Creative Capital hopes to raise $40 million over the next 20 years. With
current assets of more than $5 million, it plans to make its first round of
grants, totaling up to $1 million, early next year.
Going a step further, the organization will actively proselytize for freedom of
expression. The grants it plans to give each year to 50 to 60 artists will
requiring the winners to work with experts to develop audiences for their art
and to market it.
At its peak in the late 1980’s the National Endowment for the Arts awarded as
much as $10.5 million a year to more than 750 individual artists in grants of
$1,100 to $45,000. But since then the endowment has almost been
eliminated several times by members of Congress upset by those grants and
by what they said was the agency’s distance from American values. It has
survived, but with a budget cut nearly in half from its peak to $98 million in
the current fiscal year and no appetite to make awards that would restart the
cultural wars of the last decade.
Creative Capital is stepping into that breach. ”The Supreme Court has ruled
about pornography, but anything beyond that is fair game,” Mr. Gillies said.

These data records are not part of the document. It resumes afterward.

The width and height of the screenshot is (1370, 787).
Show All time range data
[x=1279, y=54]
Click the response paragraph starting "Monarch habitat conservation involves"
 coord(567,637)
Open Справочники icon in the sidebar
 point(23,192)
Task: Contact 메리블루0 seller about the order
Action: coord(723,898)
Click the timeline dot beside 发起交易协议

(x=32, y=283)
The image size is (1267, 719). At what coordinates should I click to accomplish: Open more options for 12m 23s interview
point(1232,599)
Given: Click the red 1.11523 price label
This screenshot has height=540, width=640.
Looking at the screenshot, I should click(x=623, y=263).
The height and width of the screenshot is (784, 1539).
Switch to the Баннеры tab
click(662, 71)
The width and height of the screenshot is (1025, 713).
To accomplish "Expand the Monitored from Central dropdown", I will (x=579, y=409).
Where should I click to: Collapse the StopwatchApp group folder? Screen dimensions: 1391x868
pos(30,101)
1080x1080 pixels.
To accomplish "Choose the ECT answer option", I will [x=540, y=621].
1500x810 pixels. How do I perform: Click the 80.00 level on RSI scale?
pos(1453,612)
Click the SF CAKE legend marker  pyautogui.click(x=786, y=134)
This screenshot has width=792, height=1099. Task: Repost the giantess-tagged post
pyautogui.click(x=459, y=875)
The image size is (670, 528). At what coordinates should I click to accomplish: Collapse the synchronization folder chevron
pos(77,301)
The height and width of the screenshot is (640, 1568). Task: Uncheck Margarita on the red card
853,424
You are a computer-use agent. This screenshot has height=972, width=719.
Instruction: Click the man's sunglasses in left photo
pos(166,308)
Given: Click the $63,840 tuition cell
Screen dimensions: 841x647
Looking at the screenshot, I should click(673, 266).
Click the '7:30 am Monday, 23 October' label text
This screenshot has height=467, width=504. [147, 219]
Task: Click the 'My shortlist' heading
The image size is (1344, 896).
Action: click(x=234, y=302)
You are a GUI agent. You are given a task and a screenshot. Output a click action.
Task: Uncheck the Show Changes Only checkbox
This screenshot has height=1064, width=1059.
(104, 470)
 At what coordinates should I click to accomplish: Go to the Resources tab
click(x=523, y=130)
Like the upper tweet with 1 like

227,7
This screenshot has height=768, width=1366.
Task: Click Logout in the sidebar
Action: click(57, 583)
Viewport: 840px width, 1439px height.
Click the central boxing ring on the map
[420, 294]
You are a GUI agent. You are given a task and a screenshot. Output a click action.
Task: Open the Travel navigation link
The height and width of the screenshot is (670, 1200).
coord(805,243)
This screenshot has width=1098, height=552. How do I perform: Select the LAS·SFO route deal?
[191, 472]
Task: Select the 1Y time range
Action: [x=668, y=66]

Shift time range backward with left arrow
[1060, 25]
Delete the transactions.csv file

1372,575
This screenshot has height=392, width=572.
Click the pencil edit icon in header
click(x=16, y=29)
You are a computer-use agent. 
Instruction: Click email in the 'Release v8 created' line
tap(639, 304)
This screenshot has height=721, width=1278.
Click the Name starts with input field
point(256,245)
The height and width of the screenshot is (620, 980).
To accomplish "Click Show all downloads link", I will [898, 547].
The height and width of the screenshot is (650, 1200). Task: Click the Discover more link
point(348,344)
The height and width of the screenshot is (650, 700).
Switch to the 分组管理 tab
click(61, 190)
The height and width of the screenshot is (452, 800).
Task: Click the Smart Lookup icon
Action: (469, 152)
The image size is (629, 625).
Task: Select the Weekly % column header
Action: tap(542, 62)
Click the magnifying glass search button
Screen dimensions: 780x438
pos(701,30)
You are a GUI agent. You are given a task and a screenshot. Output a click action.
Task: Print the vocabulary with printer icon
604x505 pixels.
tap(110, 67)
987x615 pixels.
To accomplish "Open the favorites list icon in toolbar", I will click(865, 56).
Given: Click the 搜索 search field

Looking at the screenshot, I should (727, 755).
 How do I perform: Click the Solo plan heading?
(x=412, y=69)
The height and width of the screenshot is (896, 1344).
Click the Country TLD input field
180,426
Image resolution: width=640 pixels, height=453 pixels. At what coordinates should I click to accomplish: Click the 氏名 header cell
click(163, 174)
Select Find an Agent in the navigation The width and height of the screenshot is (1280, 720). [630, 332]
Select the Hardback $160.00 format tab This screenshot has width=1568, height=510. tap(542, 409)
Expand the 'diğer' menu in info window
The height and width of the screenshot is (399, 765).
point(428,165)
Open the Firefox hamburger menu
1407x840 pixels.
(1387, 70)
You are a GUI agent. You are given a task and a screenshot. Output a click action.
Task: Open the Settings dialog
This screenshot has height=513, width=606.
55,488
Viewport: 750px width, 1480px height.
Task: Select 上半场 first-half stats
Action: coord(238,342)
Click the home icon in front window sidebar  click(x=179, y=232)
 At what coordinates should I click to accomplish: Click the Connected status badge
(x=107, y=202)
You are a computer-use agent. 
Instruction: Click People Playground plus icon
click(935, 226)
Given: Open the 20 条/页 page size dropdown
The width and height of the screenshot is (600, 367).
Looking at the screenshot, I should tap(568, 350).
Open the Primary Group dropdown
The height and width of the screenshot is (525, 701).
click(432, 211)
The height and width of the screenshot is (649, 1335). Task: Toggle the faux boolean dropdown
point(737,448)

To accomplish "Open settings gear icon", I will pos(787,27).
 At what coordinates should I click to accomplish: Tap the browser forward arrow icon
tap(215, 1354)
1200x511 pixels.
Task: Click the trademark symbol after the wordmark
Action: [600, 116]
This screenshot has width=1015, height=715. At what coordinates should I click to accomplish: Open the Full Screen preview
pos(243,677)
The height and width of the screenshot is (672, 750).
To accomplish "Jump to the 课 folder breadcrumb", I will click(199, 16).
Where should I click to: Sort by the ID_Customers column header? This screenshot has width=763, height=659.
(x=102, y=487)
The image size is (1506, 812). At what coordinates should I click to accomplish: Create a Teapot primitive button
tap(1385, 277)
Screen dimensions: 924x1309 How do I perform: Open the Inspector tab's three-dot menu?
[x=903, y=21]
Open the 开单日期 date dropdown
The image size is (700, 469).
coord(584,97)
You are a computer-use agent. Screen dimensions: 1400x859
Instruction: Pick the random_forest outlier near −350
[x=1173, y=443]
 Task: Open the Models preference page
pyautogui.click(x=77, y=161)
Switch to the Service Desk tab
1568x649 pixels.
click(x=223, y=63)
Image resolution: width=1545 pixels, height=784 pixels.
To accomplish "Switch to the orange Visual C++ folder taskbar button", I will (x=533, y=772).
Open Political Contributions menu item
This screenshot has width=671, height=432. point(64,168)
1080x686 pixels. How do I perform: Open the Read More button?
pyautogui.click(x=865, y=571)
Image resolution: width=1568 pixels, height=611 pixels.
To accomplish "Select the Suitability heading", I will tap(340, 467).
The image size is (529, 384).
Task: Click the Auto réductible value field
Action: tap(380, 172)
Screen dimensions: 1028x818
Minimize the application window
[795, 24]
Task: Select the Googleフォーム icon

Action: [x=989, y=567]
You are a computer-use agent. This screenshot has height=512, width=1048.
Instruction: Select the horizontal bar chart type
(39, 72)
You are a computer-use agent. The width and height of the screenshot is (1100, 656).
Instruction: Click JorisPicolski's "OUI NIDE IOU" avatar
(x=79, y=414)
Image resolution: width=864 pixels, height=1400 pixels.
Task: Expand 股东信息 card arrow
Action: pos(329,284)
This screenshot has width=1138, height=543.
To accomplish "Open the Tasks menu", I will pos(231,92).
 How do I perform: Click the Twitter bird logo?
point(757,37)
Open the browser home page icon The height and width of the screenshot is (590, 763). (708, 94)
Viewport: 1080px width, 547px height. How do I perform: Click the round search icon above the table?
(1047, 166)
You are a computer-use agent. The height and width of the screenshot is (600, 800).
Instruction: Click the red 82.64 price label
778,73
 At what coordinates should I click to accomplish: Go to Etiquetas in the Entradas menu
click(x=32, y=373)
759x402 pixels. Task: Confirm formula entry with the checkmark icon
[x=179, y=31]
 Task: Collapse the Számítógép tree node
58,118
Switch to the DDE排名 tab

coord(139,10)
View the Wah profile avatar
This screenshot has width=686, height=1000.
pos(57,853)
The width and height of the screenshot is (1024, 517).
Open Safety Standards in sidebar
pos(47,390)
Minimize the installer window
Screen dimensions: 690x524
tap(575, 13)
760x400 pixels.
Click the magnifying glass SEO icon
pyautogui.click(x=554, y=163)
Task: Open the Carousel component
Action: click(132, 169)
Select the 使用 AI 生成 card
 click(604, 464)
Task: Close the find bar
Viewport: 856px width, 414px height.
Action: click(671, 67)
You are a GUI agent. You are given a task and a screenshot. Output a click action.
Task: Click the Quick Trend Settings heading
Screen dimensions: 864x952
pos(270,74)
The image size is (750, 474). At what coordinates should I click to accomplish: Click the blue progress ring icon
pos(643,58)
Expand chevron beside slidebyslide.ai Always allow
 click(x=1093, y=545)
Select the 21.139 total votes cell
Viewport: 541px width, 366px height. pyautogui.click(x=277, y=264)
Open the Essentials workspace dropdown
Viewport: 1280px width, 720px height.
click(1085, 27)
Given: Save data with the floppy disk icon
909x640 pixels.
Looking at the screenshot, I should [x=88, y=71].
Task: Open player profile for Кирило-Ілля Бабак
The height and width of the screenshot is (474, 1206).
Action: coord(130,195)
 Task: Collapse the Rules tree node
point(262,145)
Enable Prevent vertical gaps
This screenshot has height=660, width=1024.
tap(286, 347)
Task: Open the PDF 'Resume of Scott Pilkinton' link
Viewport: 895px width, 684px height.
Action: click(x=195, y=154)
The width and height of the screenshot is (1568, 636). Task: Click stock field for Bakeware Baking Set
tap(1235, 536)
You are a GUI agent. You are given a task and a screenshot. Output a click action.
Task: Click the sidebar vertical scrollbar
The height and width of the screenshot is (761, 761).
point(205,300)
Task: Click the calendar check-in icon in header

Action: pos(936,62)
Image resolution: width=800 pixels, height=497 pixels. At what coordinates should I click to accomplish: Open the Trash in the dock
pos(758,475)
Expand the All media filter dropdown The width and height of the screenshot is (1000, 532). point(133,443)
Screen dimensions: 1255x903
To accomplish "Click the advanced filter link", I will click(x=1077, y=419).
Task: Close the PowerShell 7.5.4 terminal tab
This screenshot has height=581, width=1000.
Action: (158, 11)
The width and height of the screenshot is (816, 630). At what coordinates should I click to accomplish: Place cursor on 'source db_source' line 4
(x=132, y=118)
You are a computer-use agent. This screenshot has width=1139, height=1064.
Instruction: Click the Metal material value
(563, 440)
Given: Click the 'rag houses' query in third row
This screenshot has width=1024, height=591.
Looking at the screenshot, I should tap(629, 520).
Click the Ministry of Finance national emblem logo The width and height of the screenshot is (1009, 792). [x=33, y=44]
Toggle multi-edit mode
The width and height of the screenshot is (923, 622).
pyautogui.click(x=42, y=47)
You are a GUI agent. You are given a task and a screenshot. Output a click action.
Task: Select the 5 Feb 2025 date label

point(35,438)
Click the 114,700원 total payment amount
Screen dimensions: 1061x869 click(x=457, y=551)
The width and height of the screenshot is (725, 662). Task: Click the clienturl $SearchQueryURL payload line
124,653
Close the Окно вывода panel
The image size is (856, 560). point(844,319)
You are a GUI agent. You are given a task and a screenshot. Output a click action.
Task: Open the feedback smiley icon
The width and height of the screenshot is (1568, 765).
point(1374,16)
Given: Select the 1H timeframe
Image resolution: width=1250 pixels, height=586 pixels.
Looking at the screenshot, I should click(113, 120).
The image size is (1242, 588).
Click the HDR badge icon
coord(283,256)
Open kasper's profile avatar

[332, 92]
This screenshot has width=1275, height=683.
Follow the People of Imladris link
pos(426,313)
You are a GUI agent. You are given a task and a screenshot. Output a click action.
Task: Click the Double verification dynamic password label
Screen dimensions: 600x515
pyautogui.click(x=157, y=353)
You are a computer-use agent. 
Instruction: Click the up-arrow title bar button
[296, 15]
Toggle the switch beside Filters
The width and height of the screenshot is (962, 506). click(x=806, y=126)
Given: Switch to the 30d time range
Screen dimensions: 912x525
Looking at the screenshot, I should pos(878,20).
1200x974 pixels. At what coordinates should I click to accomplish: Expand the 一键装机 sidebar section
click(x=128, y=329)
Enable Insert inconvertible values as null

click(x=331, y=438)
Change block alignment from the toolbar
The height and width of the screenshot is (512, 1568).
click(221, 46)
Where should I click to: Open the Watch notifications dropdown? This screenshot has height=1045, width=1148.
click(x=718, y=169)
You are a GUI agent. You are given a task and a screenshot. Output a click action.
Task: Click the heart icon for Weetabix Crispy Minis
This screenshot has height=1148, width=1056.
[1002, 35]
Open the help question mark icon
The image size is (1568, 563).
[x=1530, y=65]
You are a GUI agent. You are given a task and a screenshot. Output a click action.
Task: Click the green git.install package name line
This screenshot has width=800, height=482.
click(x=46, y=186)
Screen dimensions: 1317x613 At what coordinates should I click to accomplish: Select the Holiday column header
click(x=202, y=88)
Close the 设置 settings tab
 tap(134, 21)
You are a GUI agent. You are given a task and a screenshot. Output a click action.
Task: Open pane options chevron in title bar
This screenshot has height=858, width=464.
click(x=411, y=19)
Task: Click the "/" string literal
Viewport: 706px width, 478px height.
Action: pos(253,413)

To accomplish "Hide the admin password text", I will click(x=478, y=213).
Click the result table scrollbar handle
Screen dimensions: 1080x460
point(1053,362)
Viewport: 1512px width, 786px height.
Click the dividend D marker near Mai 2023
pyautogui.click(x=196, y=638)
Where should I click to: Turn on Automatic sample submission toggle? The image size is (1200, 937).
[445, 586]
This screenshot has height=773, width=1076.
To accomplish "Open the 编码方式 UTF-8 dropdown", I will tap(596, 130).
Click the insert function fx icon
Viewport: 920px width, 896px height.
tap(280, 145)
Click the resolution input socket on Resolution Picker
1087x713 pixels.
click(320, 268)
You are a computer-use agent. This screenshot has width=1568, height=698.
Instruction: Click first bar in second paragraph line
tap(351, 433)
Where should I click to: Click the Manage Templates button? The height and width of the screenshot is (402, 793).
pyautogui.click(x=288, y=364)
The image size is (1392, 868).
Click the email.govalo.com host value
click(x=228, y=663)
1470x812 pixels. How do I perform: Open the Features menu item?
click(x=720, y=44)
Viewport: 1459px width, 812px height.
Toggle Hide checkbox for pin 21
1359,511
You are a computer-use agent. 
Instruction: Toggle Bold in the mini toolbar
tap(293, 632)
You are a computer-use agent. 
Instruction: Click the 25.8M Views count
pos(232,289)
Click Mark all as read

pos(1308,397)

”In this organization’s absolute principles, one comes first and that is funding
experimental, challenging art on its merits. Then after selecting it, we see
what the marketing potential is. The nature of the content is not a factor.”
With such talk, Creative Capital is throwing down the gauntlet to
conservatives who in recent years have tried to shut down some exhibitions
and performances. Though the fights have most often been about public
financing of controversial art, mainly by the endowment, some conflicts have
also centered on state and local arts grants and the commercial availability of
provocative art.
The president of the Christian Coalition, Randy Tate, said on learning on
Friday of the the new group, ”They can fund what they feel they need to
fund.” But referring to the Colorado school shootings, he said, ”Especially in
the context of the last week and a half, We have learned that images have
consequences.”
”I won’t condemn anything until I see it,” he added. ”But I would hope they
use great discretion and put forward images that strengthen society and
family values.”
Creative Capital’s founders say they believe that this kind of art easily wins
financing, unlike the difficult art they will focus on. The group’s grants come
with a twist straight out of Wall Street and reflecting the business background
of some backers (like Jeffrey Soros, nephew of George Soros, the billionaire
financier). In a sure sign that this is the era of the deal, even in the arts, grant
winners must agree to share a portion of any proceeds from their project. The
cash will go back into Creative Capital’s kitty, increasing its capacity to
finance additional artists.
The Warhol Foundation, with a pledge to give $400,000 a year for the next
three years, is Creative Capital’s largest contributor. Others, including the
Norton Family Foundation, the Rockefeller Foundation, the Joe and Emily
Lowe Foundation, the Joyce Mertz-Gilmore Foundation and the Eli Broad
Family Foundation, have each promised up to $100,000 a year.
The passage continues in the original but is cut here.